Ainsi, de plus en plus d’épiceries sont intéressées par le don alimentaire aux organismes de redistribution. Malgré les contraintes logistiques de cette solution au gaspillage, la chaîne Metro souhaite qu’éventuellement tous ses magasins puissent donner de la nourriture aux banques alimentaires (Cloutier, 26 mai 2015). Les différentes formes de dons et de récupération alimentaires comme moyen de lutte contre le gaspillage seront analysées dans le prochain chapitre.

Plusieurs pratiques courantes et généralisées des épiceries constituent également des moyens de lutte contre le gaspillage alimentaire, telles la vente à prix réduit des produits qui approchent de leur date de péremption ou la transformation sur place de ces mêmes aliments pour en faire des repas cuisinés du style « prêt à manger » (Fortin, 28 juin 2014). D’autres solutions non structurées de réduction du gaspillage alimentaire se mettent en place. Motivés par des considérations militantes, environnementales ou économiques, des déchétariens récupèrent dans les bennes à ordures (cette pratique est plus connue sous le nom de dumpster diving) la nourriture comestible que les épiceries ont jugé ne plus pouvoir vendre (Dalencour, 13 décembre 2012). Le glanage des déchets alimentaires est légal si les poubelles des épiceries ne sont pas cadenassées ni clôturées. Cependant, certaines épiceries sont réticentes aux pratiques des déchétariens, notamment par crainte de poursuite en cas d’indigestion alimentaire due aux denrées récupérées.

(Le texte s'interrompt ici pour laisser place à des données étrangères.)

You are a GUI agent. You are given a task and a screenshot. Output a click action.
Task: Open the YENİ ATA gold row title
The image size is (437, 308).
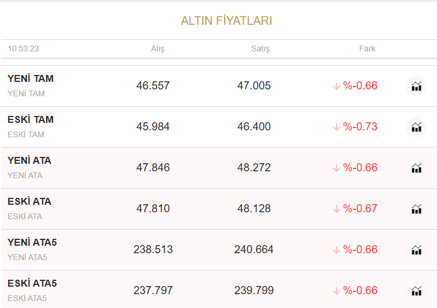(x=29, y=160)
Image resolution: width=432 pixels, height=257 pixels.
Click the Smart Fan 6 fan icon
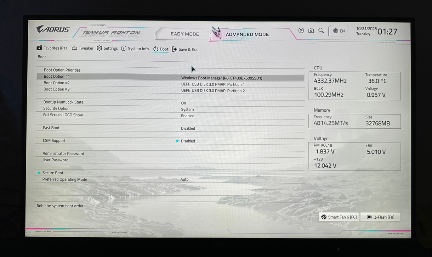[324, 217]
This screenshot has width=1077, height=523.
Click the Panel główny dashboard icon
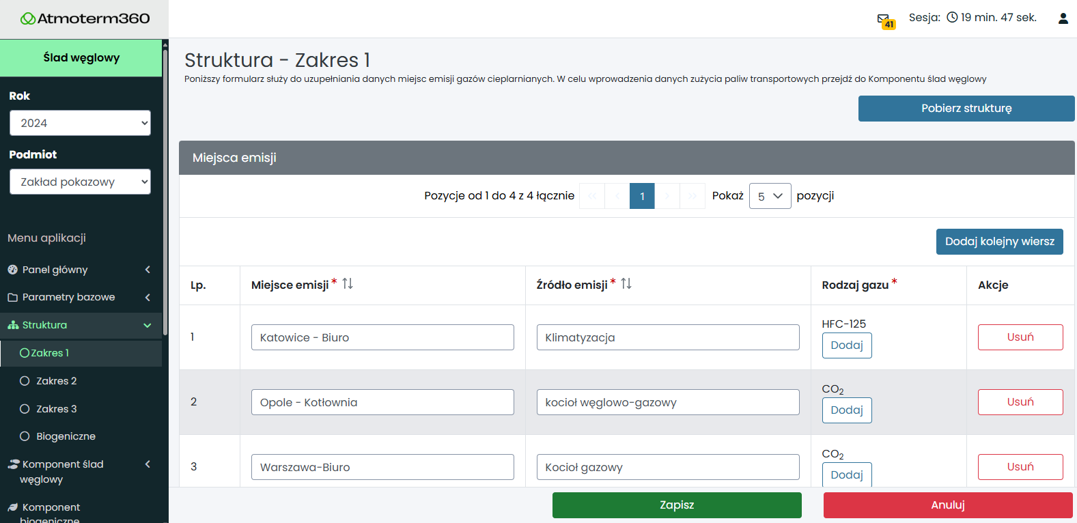13,270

En résumé, il existe une multitude de solutions de lutte contre le gaspillage alimentaire, mais peu se concentrent exclusivement sur la réduction du gaspillage à l’étape de la vente au détail. Dans les épiceries du Québec, outre les ventes à rabais et la transformation alimentaire sur place, les principales solutions qui commencent à se généraliser et dont la mise en œuvre sera analysée dans le prochain chapitre sont le don alimentaire, la vente de produits déclassés et la refonte du système de dates de péremption des aliments.